The commissioner declined to comment further. The victim, Brandon Lincoln Woodard, of Los Angeles, was shot point-blank in the back of the head Monday afternoon as he walked on 58th Street near Columbus Circle. The killer shot Woodward, then got into a Lincoln MKZ and was driven off.
The rented Lincoln luxury sedan used in the escape after the slaying was found in Queens after an array of police mobile license plate reader vehicles got a hit. The car was parked and no one was inside, Kelly said Wednesday.
A police spokesman Thursday said reports -- whether true or not -- that investigators have identified the driver could put that person's life at risk. If the shooter thinks the real driver could become a potential witness against him, he might try to carry out another killing, spokesman Paul Browne said.

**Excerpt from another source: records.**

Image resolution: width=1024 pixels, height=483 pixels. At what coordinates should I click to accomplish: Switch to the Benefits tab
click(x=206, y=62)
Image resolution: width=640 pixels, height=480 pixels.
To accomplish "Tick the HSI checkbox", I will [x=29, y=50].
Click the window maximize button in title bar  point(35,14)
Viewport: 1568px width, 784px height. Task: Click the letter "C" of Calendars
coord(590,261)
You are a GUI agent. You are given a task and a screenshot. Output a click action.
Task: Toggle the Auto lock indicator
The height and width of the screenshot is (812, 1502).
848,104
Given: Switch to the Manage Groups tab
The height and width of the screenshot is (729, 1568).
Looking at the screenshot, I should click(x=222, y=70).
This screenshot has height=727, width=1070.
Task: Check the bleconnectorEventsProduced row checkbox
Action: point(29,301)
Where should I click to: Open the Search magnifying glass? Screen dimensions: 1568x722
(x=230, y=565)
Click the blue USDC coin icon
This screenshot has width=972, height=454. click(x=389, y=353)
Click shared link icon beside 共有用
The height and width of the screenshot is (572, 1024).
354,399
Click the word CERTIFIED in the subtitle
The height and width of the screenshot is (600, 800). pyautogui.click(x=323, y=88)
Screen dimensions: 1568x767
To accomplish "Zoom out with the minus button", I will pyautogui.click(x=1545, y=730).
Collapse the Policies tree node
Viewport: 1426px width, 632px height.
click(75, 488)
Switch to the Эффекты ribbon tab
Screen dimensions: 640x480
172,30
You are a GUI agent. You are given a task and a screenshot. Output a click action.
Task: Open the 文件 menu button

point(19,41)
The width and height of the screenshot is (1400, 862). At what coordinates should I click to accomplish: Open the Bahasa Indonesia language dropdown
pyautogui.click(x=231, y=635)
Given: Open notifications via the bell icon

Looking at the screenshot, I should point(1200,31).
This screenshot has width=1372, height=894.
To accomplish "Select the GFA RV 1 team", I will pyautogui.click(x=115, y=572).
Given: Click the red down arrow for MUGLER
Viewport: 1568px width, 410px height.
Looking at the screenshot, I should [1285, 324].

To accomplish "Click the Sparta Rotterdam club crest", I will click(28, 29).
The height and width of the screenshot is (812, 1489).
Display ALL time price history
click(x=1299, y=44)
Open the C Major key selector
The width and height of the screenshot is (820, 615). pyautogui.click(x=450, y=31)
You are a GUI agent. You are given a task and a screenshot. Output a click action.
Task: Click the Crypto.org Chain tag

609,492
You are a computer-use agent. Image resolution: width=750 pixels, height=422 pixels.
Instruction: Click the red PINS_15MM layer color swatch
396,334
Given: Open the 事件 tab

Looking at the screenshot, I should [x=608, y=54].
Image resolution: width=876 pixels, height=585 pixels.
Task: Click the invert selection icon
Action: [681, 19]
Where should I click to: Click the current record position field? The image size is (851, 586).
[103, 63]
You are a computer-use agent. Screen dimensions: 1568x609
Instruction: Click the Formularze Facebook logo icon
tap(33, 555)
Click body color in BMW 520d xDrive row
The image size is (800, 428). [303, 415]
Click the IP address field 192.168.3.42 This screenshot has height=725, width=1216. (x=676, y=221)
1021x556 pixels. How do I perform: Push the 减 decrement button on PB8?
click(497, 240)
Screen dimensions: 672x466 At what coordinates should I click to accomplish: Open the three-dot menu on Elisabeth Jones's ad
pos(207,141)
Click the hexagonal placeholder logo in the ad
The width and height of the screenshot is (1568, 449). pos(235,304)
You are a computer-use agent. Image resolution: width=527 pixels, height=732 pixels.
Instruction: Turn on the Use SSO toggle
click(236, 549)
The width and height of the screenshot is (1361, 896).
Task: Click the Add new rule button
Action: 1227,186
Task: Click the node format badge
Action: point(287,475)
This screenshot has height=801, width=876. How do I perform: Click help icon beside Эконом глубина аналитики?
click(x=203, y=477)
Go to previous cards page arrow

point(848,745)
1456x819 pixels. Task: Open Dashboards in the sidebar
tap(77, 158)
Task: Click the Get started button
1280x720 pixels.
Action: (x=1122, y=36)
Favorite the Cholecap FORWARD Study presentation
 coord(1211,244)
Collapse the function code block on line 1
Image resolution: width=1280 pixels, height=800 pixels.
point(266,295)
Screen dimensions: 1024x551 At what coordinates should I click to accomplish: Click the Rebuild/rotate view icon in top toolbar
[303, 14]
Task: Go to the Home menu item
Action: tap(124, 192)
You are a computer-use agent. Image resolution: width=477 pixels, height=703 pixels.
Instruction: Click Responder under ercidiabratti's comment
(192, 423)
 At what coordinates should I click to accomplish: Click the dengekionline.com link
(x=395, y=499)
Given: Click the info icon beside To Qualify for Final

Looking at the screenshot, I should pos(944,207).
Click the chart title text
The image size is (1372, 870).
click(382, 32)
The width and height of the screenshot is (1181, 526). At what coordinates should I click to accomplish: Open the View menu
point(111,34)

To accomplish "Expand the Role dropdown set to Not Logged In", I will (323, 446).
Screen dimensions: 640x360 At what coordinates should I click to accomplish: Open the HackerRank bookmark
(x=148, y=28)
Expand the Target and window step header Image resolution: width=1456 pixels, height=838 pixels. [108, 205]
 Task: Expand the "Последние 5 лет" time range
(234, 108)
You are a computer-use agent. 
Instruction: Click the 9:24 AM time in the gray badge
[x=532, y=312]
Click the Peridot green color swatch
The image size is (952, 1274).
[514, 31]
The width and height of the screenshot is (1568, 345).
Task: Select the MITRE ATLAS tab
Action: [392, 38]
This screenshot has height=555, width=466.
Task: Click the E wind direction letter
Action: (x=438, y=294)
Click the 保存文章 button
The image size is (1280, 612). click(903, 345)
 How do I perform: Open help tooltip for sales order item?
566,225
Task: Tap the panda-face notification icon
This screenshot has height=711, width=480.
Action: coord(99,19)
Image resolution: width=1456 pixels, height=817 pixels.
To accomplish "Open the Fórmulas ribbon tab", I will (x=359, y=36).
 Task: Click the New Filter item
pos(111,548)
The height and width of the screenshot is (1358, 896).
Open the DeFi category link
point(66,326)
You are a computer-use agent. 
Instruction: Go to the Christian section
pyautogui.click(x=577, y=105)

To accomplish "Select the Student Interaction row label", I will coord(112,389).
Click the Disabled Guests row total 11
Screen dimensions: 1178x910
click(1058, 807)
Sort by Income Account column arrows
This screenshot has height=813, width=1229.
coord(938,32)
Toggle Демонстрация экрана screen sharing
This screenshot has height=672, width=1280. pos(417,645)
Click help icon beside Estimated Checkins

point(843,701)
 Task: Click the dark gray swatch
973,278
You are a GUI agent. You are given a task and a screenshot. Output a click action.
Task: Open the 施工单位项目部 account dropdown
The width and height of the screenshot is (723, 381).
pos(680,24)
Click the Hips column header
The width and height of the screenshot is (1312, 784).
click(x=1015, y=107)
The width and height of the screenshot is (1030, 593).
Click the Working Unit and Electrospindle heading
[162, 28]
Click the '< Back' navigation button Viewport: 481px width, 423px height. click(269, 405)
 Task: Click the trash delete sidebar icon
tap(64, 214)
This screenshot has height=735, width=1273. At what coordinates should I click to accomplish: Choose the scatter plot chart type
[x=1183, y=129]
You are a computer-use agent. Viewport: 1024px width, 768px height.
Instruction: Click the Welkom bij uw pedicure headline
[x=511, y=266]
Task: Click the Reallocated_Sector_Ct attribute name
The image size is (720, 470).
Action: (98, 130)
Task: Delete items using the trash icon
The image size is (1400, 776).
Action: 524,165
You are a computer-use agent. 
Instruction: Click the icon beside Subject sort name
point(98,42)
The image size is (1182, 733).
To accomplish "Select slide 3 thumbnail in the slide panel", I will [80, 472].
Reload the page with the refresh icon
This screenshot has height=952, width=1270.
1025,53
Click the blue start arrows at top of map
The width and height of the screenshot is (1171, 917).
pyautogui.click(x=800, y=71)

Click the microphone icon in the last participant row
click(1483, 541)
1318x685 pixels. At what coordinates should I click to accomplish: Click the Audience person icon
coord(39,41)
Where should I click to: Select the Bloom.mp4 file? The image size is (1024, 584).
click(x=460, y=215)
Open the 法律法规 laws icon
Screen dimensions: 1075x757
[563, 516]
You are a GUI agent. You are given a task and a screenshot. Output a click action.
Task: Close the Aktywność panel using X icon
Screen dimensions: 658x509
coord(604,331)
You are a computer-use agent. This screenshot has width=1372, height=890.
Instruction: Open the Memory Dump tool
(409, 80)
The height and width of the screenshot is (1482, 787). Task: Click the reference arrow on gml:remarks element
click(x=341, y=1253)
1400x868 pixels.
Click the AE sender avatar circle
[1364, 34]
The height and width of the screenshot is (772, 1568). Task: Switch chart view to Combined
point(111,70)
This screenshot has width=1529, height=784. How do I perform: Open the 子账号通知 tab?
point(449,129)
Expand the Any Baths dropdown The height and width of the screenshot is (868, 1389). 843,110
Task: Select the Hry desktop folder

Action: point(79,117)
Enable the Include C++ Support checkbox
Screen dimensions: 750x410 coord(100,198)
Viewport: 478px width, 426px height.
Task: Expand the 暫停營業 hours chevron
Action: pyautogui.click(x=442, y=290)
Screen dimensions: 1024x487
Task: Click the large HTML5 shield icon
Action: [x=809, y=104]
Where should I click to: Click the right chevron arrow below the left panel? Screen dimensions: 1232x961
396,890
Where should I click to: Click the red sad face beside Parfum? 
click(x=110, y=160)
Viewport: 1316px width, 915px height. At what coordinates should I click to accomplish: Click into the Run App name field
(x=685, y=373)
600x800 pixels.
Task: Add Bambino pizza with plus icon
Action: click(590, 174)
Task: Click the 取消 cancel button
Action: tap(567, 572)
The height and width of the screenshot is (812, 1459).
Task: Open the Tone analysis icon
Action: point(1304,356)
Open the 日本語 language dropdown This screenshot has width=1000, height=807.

A Queens man identified as a "person of interest" on Wednesday is the boyfriend of a Queens woman who rented the Lincoln MKZ on Nov. 11 at an Avis outlet in Huntington Station, a law-enforcement source said. The man was questioned at length by detectives on Wednesday and later released. The man is not believed to be the killer, although his involvement has not been completely ruled out, one law enforcement source said.
NYPD detectives visited the apartment of Woodard in Los Angeles, but Kelly wouldn't comment on what had been found.
"It is a work in progress," Kelly said of the murder probe.
Woodard had a criminal record that included drug possession charges. His mother, Sandra Wellington, said detectives searched her son's condo and found no drugs, weapons or any other evidence. She said after the search, detectives promised her they would find the people responsible for her son's death.
"They said they won't stop until they get them," she said. "And I know they will."
Under New York law, the driver would be considered a suspect as an accessory to the murder, said former prosecutor and defense attorney James DiPietro of Brooklyn.
A source said detectives are pursuing a lead linking Woodard's cellphone to a Queens homicide last summer.